Despite the procedure, almost a quarter of those on dialysis die each year because the mechanical filtering process allows larger toxins or so-called “middle molecules” to remain in their bloodstream.

This is because current filtering membranes do not have a narrow enough pore size distribution to pass middle molecules and at the same time retain slightly larger, necessary proteins.

Lloyd and Bonnecaze have just secured an $898,000 research grant from the U.S. Department of Commerce to develop a type of filtering membrane that will sweep these life-threatening elements from the blood of dialysis patients.

Their work will focus on refining the size and distribution of filtering pores in plastic membranes, which are shaped like long, thick strands of hair. By eliminating these larger pores, the toxic middle molecules will be removed and vital proteins will stay in the bloodstream. This technology may be used to filter viruses from blood derived products.

The membranes they develop will need to be affordable and conducive to mass production. Clusters of these plastic strands are fastened inside a tube known as a hemodialyzer, which handles the actual blood filtering process. A billion dollars’ worth of hemodialyzers is used in the United States alone each year.

“For people suffering from kidney failure and who are dependent on hemodialysis, this work could prolong and improve the quality of their lives,” Lloyd said.

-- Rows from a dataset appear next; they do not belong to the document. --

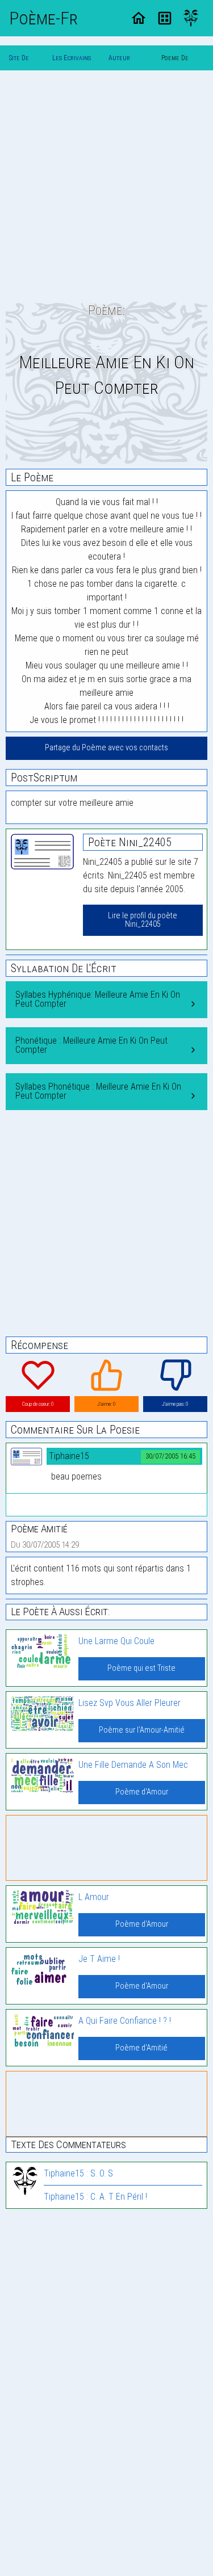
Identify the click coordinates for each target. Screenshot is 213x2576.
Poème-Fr (43, 18)
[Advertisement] (106, 185)
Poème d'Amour (141, 1792)
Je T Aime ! (99, 1958)
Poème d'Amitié (141, 2048)
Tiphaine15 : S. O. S (78, 2173)
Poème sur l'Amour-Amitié (142, 1730)
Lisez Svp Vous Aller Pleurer (129, 1702)
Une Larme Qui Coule (116, 1641)
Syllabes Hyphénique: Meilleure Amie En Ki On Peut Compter (97, 999)
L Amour (93, 1897)
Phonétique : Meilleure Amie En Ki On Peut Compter (91, 1045)
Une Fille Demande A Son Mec (133, 1764)
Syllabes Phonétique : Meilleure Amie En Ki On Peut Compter (98, 1091)
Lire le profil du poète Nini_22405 (142, 919)
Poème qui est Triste (141, 1668)
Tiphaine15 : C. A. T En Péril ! (95, 2196)
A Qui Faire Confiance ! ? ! (124, 2020)
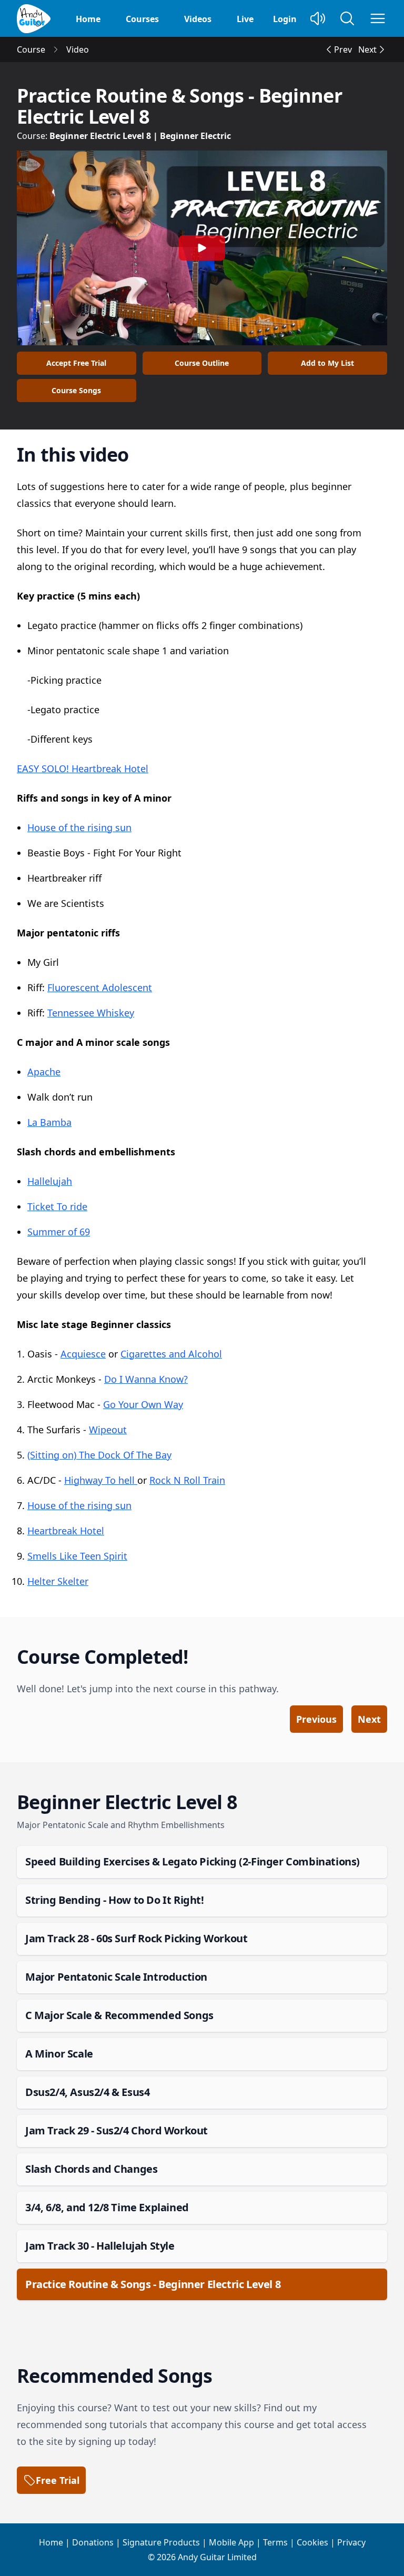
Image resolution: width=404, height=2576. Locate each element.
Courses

A post-doctoral fellow and two other UT students will work with Lloyd and Bonnecaze on the project, which is expected to take three years. They will team with researchers from Baxter International, the world’s largest supplier of medical devices.

The research will be done at UT. Baxter’s role will be to contribute financial support, evaluate the membranes for applications and begin the approval process with the Food and Drug Administration.

The final product could become the only hemodialyzer membrane produced by an American company.